> _出典抜粋_
—————

道路レポート 十和田湖八甲田山連絡道路 その4
2004.6.25


 松森のヘアピンカーブ  地図で確認
2004.6.16 10:42


 上のマークをクリックして、是非地図をご確認頂きたい。
この松森のヘアピンカーブは、御鼻部口から11km地点にあり、どちらから入山しても、もっとも遠い場所になる。
一帯には一切の分岐や間道はなく、この地点より先に進めば、もう「戻る」という選択は、殆ど現実性を失うだろう。
考えるだけでも、いま来た道を戻るのはゴメンだ。
入山から、すでに4時間42分を経過している。

なんという、凄まじい難道なのだ!
自己ワーストの更新は、ほぼ間違いないだろう。

 山行が史上、最も難しい道。

道半ばで、もうその称号を手にしてしまった十和田八甲田連絡道路、果たしてこの先どうなるのか?!
その行く末にいちばん戦々恐々としていたのは、ほからなぬ私自身であった。


 180度ここで進路が転換される。
まさに、いかにも車道らしい大ヘアピンカーブである。
そして、ヘアピンの先には、遂に車道時代の遺構として、決定的なものを発見した。

いや、もうそれは大きなものであり、発見というよりも、遭遇という方が相応しいだろう。



 石垣である。

まだ芽の出ていない日影の木々の向こう、山側の路肩を形成しているのは、明らかに石垣である。
しかし、この石垣は崩落が進んでおり、今にも崩れ落ちそうな有様だ。
確かに、放置された時間が相当に長いという事もあろうが、もともと丁寧な石垣ではなかったという印象を受けた。
というのも、使われている石が不揃いだし、石と石との間にも隙間が目立つ。
明らかにテキトーな感じに積まれている石もある。

これまで、これと同じか、或いはもっと古い由来を持つ石垣を多数見てきたが、それらはどこも丁寧な仕事ぶりが印象的だった。
職人らしさを感じたものである。
しかし、ここは荒っぽい。



 各地の古道の石垣と、この道の石垣、その施工に感じられる印象の違いは、おそらく、工事を担当した人間の違いだろう。
例えば、立派な路傍の擁壁が大変に印象的な福島山形県境の万世大路。
施工は同じ昭和の初期だが、競争入札に勝利した一流の職人達が工事にあたっている。

一方、この道の由来を思い出して欲しい。

そう。
昭和初期の飢饉に端を発する農民達の貧困を救うため、県が「救農事業」として、雇用の創設を図る目的でここに道を通す工事を興したのだった。
穿った言い方になるが、この道が永く使われるかどうかなど、当事者達の興味の対象ではなかった可能性すらある。




 呪われている…

この道は、呪われている…。

—————

> _課題 A_
道路レポートで、山側の石垣が丁寧な造りではないという印象の裏付けとして、石と積み方について挙げられている点をすべて列挙せよ。
> _課題 B_
道路レポートのうち、「いや、もうそれは大きなもので」で始まり「というのも、使われている石が不揃いだし、石と石との間にも隙間が目立つ。」で終わる範囲を、一字も変えずに書き写せ。
解答の根拠には、この道路レポートの記述だけを用いること。

(保存済みエントリ)
—————

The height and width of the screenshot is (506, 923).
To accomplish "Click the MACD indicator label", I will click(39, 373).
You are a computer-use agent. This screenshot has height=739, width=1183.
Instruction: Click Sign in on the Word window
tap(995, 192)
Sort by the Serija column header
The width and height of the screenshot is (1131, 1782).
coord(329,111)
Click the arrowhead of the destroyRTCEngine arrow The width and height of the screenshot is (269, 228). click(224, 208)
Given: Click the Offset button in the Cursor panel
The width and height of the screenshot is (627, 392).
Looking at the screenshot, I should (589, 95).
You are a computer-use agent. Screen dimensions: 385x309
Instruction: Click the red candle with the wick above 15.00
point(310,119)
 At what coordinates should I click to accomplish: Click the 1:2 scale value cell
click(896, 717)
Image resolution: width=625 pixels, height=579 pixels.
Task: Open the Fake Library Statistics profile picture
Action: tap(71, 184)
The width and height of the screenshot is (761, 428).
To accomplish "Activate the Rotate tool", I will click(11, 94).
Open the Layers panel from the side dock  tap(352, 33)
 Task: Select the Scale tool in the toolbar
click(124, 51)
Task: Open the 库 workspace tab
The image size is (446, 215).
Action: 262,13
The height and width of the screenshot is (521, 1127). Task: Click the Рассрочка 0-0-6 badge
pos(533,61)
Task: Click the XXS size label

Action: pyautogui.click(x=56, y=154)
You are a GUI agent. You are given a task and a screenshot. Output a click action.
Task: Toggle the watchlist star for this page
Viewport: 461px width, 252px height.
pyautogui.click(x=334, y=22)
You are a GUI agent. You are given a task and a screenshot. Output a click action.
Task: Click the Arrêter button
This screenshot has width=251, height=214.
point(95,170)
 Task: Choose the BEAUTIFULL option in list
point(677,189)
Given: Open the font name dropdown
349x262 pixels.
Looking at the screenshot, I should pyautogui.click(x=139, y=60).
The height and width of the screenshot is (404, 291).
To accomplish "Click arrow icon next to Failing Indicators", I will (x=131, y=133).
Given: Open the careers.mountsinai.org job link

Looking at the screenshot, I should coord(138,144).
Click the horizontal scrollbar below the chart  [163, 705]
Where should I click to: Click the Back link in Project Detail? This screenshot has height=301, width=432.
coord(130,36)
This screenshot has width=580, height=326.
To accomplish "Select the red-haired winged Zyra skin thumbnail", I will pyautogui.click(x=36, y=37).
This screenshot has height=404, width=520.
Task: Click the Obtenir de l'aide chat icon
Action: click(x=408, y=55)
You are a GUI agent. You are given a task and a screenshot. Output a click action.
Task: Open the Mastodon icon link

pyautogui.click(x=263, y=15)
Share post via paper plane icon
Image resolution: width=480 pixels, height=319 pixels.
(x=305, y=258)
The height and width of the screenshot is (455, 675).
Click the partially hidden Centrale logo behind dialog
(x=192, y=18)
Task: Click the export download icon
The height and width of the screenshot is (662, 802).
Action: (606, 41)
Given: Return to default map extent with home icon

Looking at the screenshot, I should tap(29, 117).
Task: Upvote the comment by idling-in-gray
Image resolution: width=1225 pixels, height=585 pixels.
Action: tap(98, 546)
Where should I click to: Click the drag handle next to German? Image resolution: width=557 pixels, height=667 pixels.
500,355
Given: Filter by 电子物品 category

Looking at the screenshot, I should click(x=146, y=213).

—————

> _解答全文 A_
- 使われている石が不揃いである
- 石と石との間に隙間が目立つ
- 明らかにテキトーな感じに積まれている石もある

> _解答全文 B_
いや、もうそれは大きなものであり、発見というよりも、遭遇という方が相応しいだろう。



 石垣である。

まだ芽の出ていない日影の木々の向こう、山側の路肩を形成しているのは、明らかに石垣である。
しかし、この石垣は崩落が進んでおり、今にも崩れ落ちそうな有様だ。
確かに、放置された時間が相当に長いという事もあろうが、もともと丁寧な石垣ではなかったという印象を受けた。
というのも、使われている石が不揃いだし、石と石との間にも隙間が目立つ。